# [What you need to do]
Would you extract the whole listing below and retype it exactly?

# [Dataset records]

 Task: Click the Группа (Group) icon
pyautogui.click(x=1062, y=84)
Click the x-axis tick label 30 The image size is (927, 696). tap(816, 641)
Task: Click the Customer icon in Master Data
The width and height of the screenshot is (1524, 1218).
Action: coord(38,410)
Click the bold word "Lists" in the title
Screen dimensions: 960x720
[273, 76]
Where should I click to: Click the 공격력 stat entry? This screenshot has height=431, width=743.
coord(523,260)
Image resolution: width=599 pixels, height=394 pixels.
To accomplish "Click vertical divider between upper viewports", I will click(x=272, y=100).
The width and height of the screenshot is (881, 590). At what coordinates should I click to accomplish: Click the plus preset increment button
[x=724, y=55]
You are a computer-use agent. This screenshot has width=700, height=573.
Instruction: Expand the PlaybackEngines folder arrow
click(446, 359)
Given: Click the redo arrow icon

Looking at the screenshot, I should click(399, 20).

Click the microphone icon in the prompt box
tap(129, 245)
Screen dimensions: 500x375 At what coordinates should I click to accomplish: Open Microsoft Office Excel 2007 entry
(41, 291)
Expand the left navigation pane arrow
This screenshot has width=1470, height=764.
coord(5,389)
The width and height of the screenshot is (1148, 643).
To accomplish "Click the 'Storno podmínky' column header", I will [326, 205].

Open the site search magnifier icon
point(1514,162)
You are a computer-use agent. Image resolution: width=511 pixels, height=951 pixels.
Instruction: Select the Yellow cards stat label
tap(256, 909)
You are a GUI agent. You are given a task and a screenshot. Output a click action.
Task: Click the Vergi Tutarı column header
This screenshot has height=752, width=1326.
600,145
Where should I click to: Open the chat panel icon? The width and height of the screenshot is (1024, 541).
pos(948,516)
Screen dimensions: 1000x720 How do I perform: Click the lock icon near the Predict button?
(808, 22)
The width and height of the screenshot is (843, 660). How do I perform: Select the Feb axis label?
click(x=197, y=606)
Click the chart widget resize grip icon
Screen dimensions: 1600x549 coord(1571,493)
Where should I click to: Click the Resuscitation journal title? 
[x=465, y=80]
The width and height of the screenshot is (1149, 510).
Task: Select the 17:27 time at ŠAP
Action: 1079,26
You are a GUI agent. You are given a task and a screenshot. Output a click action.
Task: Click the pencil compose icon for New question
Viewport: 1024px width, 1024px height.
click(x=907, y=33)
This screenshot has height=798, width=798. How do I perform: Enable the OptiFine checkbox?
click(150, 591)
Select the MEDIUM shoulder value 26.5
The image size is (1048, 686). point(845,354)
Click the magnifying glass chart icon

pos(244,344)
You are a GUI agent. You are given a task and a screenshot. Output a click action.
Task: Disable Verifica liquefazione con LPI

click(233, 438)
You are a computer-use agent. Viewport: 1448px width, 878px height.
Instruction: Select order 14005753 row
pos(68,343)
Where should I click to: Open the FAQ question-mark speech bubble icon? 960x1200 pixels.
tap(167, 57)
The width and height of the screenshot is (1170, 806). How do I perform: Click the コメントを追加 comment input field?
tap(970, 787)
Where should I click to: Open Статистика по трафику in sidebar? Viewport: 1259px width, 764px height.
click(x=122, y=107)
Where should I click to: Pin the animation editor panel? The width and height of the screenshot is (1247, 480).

# [Response area]
 Task: Click the Группа (Group) icon
pyautogui.click(x=1062, y=84)
Click the x-axis tick label 30 The image size is (927, 696). tap(816, 641)
Task: Click the Customer icon in Master Data
The width and height of the screenshot is (1524, 1218).
Action: coord(38,410)
Click the bold word "Lists" in the title
Screen dimensions: 960x720
[273, 76]
Where should I click to: Click the 공격력 stat entry? This screenshot has height=431, width=743.
coord(523,260)
Image resolution: width=599 pixels, height=394 pixels.
To accomplish "Click vertical divider between upper viewports", I will click(x=272, y=100).
The width and height of the screenshot is (881, 590). At what coordinates should I click to accomplish: Click the plus preset increment button
[x=724, y=55]
You are a computer-use agent. This screenshot has width=700, height=573.
Instruction: Expand the PlaybackEngines folder arrow
click(446, 359)
Given: Click the redo arrow icon

Looking at the screenshot, I should click(399, 20).

Click the microphone icon in the prompt box
tap(129, 245)
Screen dimensions: 500x375 At what coordinates should I click to accomplish: Open Microsoft Office Excel 2007 entry
(41, 291)
Expand the left navigation pane arrow
This screenshot has width=1470, height=764.
coord(5,389)
The width and height of the screenshot is (1148, 643).
To accomplish "Click the 'Storno podmínky' column header", I will [326, 205].

Open the site search magnifier icon
point(1514,162)
You are a computer-use agent. Image resolution: width=511 pixels, height=951 pixels.
Instruction: Select the Yellow cards stat label
tap(256, 909)
You are a GUI agent. You are given a task and a screenshot. Output a click action.
Task: Click the Vergi Tutarı column header
This screenshot has height=752, width=1326.
600,145
Where should I click to: Open the chat panel icon? The width and height of the screenshot is (1024, 541).
pos(948,516)
Screen dimensions: 1000x720 How do I perform: Click the lock icon near the Predict button?
(808, 22)
The width and height of the screenshot is (843, 660). How do I perform: Select the Feb axis label?
click(x=197, y=606)
Click the chart widget resize grip icon
Screen dimensions: 1600x549 coord(1571,493)
Where should I click to: Click the Resuscitation journal title? 
[x=465, y=80]
The width and height of the screenshot is (1149, 510).
Task: Select the 17:27 time at ŠAP
Action: 1079,26
You are a GUI agent. You are given a task and a screenshot. Output a click action.
Task: Click the pencil compose icon for New question
Viewport: 1024px width, 1024px height.
click(x=907, y=33)
This screenshot has height=798, width=798. How do I perform: Enable the OptiFine checkbox?
click(150, 591)
Select the MEDIUM shoulder value 26.5
The image size is (1048, 686). point(845,354)
Click the magnifying glass chart icon

pos(244,344)
You are a GUI agent. You are given a task and a screenshot. Output a click action.
Task: Disable Verifica liquefazione con LPI

click(233, 438)
You are a computer-use agent. Viewport: 1448px width, 878px height.
Instruction: Select order 14005753 row
pos(68,343)
Where should I click to: Open the FAQ question-mark speech bubble icon? 960x1200 pixels.
tap(167, 57)
The width and height of the screenshot is (1170, 806). How do I perform: Click the コメントを追加 comment input field?
tap(970, 787)
Where should I click to: Open Статистика по трафику in sidebar? Viewport: 1259px width, 764px height.
click(x=122, y=107)
Where should I click to: Pin the animation editor panel? The width and height of the screenshot is (1247, 480).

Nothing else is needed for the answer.